In January, Boxborough, Mass.-based Slim.AI raised a $31 million Series A round of financing. Insight Partners and StepStone Group co-led the round. Boldstart Ventures, Decibel Partners, FXP, Knollwood and TechAviv Founder Partners participated, according to Slim.
The company tries to go beyond making slimmer containers to deliver a container-based workflow platform for small and large organizations. Developers can use the platform to ship secure, production-ready containers in a repeatable way with transparency.
The practice helps not only with DevOps, but the security of the software supply chain as well, minimizing an application’s attack surface, according to the company.
Before he co-founded Slim, CEO John Amaral worked at Cisco for more than three years.

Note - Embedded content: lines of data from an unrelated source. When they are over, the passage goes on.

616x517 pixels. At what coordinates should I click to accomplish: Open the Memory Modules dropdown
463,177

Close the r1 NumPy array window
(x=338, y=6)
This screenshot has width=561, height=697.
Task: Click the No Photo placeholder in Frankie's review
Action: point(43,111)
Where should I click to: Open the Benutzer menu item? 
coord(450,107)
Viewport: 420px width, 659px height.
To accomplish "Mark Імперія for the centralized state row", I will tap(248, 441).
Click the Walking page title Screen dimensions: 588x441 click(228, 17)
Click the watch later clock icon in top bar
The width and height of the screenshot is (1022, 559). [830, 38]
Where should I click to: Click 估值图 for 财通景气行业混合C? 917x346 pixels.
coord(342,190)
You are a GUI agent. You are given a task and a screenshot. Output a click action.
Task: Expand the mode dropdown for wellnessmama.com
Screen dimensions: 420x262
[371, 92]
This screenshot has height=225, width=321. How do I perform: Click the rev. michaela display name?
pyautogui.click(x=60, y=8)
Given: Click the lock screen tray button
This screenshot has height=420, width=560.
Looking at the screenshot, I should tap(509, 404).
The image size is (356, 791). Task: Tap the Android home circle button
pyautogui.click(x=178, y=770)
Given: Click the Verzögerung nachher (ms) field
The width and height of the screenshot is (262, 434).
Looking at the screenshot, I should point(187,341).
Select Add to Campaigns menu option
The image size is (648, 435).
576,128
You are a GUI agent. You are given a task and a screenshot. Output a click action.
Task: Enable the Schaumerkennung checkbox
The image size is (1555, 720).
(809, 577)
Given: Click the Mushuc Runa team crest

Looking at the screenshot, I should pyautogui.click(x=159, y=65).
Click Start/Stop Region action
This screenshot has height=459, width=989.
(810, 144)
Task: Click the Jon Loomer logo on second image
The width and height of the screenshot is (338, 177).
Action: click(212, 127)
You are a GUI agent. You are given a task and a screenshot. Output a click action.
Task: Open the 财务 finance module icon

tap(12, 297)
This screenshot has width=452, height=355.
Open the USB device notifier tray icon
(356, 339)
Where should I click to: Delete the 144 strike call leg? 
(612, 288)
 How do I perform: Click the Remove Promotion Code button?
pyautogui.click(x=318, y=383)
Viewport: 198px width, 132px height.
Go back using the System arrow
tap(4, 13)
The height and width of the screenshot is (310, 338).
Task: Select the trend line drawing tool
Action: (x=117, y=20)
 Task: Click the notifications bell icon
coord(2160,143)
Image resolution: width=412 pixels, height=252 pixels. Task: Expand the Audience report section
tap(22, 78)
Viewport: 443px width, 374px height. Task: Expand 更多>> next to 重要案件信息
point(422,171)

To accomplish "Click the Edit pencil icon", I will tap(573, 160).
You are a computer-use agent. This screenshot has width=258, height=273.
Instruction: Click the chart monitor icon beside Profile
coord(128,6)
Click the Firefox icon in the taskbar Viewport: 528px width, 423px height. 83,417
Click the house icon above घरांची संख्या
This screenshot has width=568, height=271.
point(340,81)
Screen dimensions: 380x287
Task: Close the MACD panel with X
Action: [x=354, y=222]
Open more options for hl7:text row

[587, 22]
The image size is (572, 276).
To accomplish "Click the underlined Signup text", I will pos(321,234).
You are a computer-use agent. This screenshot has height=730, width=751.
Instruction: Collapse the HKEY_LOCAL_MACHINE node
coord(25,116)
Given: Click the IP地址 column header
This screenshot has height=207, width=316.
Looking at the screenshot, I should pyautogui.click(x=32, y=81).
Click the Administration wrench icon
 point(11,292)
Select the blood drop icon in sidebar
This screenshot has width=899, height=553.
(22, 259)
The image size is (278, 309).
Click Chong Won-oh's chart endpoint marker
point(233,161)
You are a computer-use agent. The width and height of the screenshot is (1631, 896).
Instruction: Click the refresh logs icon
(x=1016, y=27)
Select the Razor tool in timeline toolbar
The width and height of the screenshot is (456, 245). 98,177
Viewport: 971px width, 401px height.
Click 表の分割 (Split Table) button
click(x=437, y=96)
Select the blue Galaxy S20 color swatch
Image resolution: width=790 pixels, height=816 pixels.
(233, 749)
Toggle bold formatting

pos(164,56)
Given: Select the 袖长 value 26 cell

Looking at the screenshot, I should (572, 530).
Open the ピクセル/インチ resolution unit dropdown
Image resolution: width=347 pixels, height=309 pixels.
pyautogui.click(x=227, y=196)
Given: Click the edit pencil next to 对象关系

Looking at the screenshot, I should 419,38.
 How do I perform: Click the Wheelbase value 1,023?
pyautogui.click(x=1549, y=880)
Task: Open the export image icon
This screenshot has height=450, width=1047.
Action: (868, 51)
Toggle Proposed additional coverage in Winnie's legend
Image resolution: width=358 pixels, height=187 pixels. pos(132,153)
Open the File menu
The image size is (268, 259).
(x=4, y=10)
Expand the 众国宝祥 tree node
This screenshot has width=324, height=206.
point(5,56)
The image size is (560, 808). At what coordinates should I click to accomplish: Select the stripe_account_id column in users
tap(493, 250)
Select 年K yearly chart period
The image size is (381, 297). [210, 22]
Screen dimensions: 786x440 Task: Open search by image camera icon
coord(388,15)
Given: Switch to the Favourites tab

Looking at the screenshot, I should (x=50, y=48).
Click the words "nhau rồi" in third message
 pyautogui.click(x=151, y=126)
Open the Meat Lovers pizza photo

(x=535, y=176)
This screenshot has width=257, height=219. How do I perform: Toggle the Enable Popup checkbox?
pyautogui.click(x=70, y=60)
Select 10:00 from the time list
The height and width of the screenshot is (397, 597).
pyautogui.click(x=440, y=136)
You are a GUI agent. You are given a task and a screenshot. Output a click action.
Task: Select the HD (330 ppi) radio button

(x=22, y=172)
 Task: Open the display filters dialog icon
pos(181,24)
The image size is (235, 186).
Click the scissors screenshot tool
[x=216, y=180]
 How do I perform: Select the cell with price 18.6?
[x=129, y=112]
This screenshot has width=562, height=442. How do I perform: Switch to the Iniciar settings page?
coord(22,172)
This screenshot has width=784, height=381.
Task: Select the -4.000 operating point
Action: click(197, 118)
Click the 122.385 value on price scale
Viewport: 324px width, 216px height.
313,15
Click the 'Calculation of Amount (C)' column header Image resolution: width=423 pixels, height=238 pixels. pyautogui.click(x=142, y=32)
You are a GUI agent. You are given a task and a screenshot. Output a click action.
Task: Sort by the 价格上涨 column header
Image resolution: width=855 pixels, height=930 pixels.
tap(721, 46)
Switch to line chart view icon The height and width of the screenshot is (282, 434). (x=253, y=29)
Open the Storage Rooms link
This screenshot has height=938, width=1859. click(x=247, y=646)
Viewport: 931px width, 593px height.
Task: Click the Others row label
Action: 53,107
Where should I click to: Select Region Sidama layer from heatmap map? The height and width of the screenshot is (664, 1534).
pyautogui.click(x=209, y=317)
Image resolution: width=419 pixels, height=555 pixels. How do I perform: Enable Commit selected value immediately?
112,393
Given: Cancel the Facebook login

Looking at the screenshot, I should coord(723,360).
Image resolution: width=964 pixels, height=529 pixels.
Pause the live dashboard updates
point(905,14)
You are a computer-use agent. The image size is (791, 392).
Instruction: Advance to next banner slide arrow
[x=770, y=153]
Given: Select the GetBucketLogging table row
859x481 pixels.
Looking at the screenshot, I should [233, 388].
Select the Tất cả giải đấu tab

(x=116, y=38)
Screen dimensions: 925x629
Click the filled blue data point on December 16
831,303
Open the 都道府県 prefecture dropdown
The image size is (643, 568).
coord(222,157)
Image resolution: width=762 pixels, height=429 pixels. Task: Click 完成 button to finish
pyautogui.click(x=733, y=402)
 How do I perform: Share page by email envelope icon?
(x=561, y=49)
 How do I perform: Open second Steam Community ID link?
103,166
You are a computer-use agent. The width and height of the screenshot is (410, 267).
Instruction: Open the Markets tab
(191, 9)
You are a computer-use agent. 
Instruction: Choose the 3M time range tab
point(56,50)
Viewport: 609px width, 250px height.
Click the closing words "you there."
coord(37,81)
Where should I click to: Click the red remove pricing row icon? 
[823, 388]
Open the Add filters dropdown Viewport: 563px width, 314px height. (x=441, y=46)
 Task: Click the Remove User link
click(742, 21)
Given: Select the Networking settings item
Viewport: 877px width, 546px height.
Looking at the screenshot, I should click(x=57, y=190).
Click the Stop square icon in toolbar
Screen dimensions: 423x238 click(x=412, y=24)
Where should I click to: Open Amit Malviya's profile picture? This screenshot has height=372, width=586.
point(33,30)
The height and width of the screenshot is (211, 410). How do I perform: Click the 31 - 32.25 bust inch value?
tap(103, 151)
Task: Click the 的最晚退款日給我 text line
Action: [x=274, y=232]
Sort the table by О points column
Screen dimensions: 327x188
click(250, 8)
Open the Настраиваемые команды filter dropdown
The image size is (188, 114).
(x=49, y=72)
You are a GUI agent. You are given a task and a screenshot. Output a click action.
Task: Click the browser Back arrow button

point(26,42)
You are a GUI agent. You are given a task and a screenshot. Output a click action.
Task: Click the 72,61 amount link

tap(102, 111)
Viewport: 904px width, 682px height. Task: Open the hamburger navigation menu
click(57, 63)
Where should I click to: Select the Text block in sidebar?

He left the company in 2020 with the title of head of product for Cisco Cloud Security, according to his LinkedIn account.
Amaral came to Cisco in 2016 through the $293 million acquisition of CloudLock, where he had served as head of product for about a year, according to his LinkedIn account.
He worked at Trustwave for more than six years, leaving the company in 2015 with the title of senior vice president of product, according to his LinkedIn.